Nonostante gli effetti della crisi abbiano colpito il settore delle rinnovabili, il costo degli impianti fotovoltaici è in forte calo, almeno negli Stati Uniti. L’indicazione arriva dal nuovo rapporto realizzato dal Lawrence Berkeley National Laboratory (LBNL), secondo il quale il prezzo degli impianti installati nelle abitazioni è sceso in media del 17% nel 2010 e dell’1% nella prima metà del 2011.

In base alle considerazioni degli analisti dell’LBNL, il fenomeno sarebbe legato principalmente alla generale diminuzione del prezzo dei pannelli fotovoltaici e alla diminuzione di circa il 18% dei costi non legati ai pannelli (inverter, operazioni di installazione e marketing, N.d.R.), in pratica i fattori maggiormente influenzati dalle politiche in favore delle energie pulite.

Il calo dei prezzi ha comunque portato anche a una progressiva diminuizione degli incentivi statali, normalmente stabiliti in proporzione al costo degli impianti. Di conseguenza, se i prezzi sono diminuiti in media di 29 centesimi di euro al watt per gli impianti residenziali e di 59 centesimi per quelli industriali, senza la riduzione degli incentivi sarebbe stata possibile una diminuzione, rispettivamente, di 74 centesimi e 1,11 euro.

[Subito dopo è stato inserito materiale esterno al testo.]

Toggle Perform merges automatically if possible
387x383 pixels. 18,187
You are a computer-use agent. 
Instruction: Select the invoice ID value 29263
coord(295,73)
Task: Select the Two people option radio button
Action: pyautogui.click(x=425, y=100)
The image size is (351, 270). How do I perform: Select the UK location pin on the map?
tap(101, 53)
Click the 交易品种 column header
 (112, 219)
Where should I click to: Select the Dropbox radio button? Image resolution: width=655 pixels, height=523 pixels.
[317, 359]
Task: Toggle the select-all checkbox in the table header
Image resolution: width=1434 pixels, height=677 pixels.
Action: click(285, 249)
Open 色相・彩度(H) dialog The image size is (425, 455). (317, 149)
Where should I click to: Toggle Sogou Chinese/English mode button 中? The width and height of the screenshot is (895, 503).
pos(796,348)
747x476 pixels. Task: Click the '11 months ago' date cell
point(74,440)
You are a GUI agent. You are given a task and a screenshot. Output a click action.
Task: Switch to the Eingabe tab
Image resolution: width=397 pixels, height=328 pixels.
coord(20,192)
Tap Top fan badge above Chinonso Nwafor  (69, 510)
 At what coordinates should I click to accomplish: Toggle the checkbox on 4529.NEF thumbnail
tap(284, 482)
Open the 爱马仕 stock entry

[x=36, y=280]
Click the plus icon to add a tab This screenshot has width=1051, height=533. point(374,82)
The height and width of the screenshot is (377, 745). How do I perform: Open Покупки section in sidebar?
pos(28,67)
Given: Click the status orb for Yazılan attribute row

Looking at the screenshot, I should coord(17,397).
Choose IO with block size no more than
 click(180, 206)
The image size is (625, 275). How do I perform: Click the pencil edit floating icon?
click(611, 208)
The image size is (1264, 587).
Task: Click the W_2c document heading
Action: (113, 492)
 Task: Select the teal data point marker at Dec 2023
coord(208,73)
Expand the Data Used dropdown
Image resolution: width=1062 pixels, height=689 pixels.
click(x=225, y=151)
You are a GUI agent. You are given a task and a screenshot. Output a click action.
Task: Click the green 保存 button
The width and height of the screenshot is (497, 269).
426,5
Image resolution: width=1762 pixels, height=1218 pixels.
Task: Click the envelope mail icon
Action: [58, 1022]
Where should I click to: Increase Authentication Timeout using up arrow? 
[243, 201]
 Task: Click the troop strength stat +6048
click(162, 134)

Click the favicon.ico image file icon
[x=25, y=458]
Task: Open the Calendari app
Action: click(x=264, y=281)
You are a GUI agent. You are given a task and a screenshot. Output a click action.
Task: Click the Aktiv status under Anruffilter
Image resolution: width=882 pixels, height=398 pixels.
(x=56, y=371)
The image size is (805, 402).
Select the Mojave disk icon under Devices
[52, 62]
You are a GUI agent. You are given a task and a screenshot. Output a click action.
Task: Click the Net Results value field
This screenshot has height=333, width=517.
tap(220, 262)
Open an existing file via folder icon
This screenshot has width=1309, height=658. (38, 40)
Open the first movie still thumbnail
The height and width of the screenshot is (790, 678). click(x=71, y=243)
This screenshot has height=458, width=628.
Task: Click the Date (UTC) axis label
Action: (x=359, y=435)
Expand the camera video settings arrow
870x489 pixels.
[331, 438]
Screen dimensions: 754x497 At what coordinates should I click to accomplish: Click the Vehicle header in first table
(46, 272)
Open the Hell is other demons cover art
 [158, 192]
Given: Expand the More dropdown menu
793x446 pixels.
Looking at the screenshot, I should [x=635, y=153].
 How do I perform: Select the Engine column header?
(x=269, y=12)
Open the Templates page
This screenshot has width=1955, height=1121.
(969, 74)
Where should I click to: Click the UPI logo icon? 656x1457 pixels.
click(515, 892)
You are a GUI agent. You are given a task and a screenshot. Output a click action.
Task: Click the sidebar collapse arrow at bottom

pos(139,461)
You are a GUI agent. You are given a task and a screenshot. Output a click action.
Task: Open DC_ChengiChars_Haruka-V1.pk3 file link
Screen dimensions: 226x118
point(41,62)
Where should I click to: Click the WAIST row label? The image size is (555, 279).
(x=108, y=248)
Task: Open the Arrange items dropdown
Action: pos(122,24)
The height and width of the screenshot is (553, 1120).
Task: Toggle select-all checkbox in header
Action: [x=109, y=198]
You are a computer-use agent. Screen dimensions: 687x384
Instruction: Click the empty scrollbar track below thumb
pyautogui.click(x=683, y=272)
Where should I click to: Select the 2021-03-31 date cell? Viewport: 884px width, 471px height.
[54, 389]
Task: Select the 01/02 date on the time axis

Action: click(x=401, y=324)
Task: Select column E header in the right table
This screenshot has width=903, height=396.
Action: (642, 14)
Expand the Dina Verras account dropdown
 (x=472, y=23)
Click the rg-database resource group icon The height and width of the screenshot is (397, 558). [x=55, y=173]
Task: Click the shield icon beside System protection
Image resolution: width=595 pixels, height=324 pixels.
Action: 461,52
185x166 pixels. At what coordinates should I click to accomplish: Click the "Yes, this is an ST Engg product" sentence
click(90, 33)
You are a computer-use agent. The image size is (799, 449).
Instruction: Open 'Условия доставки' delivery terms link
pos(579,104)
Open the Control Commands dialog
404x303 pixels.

L’ultimo aspetto evidenziato dal rapporto di LBNL è infine la differenza dei costi sia dal punto di vista geografico sia in base alle tipologia di impianto. Di conseguenza, se nei vari Stati americani il costo di un’installazione di potenza inferiore a 10 kW va da 4,7 a 6,2 euro al watt, con l’aumento delle dimensioni della struttura i costi possono variare da 7,2 euro al watt (impianti con potenza inferiore a 2 kW) a una cifra inferiore a 3 euro (grandi centrali industriali).